Many people (including my wife) have asked me how much the boat costs. At first I faithfully kept receipts so I could track the project’s cost, but I never had enough nerve to actually add them up, and finally I just stopped keeping them. The experience is priceless, and as I tell my wife, the reason I have a career as an engineer is because I do projects like this on my own time.

SeaCharger uses off-the-shelf electronics as much as possible. The brain of the boat is an Arduino Mega, the GPS is from Adafruit, the satellite modem is from Rock7, the compass is from Devantech, and the battery protection/charging circuit is from AA Portable Power Corp. A typical R/C model-style brushless motor spins the propeller and an R/C servo turns the rudder. In terms of reliability, I don’t worry too much about the electronics, but I do worry about the motor and the servo. Water is not the problem: the motor transfers torque to the propeller through a magnetic coupling, so it stays perfectly dry.
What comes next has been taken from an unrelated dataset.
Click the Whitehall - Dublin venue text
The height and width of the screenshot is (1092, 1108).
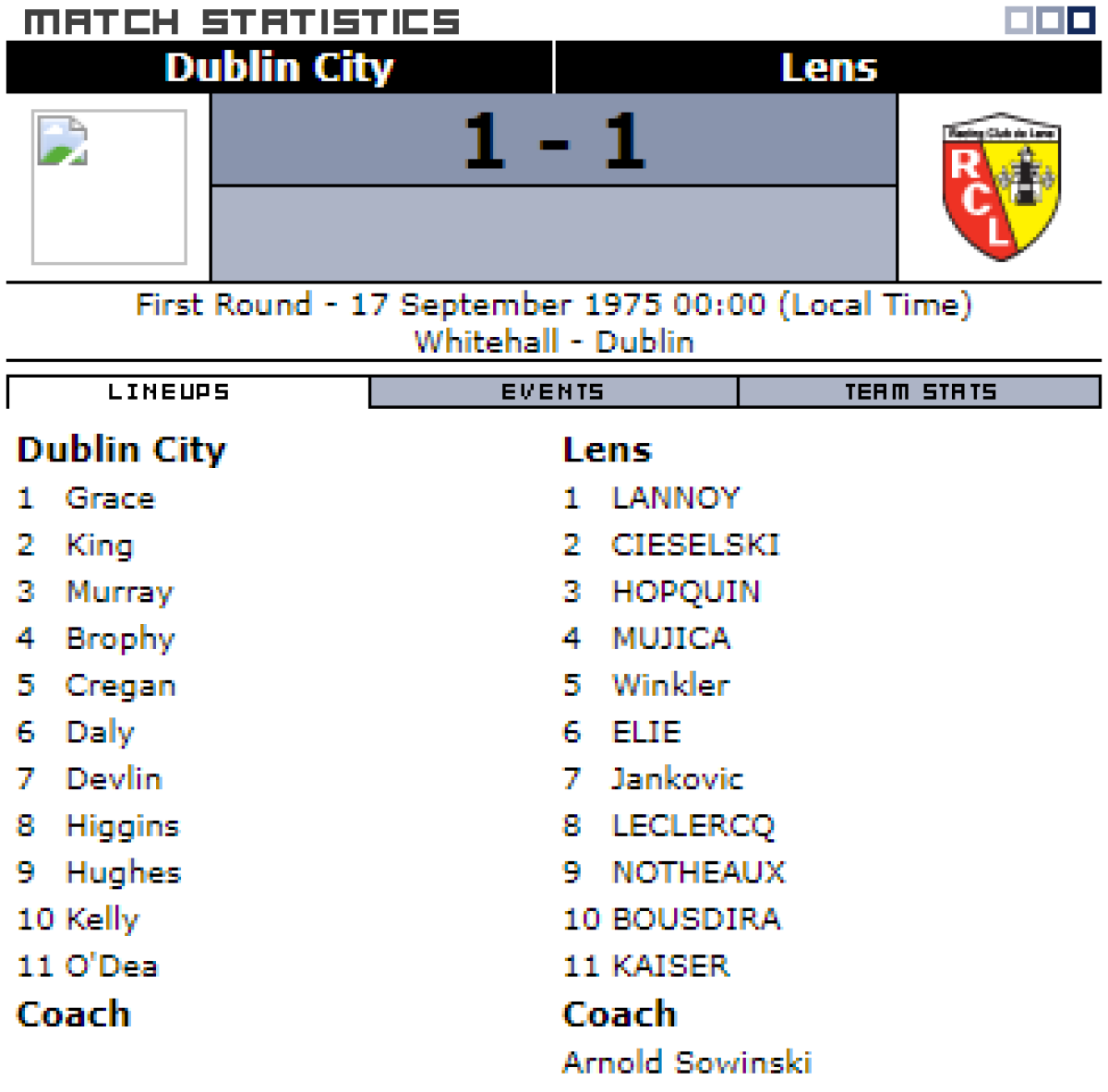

And the servo has its own custom-made enclosure with rubber shaft seals to keep water out; this enclosure was designed and built by friends of mine, and I trust they got it right. But the bigger issue is the time required to get from California to Hawaii: the motor will have to run almost nonstop for over a month, while the rudder servo will have to complete 2–3 million cycles.


Made it from CA to HI. Now on its way to NZ.



[video=youtube;xzv8TwyrJ38]https://www.youtube.com/watch?v=xzv8TwyrJ38[/video]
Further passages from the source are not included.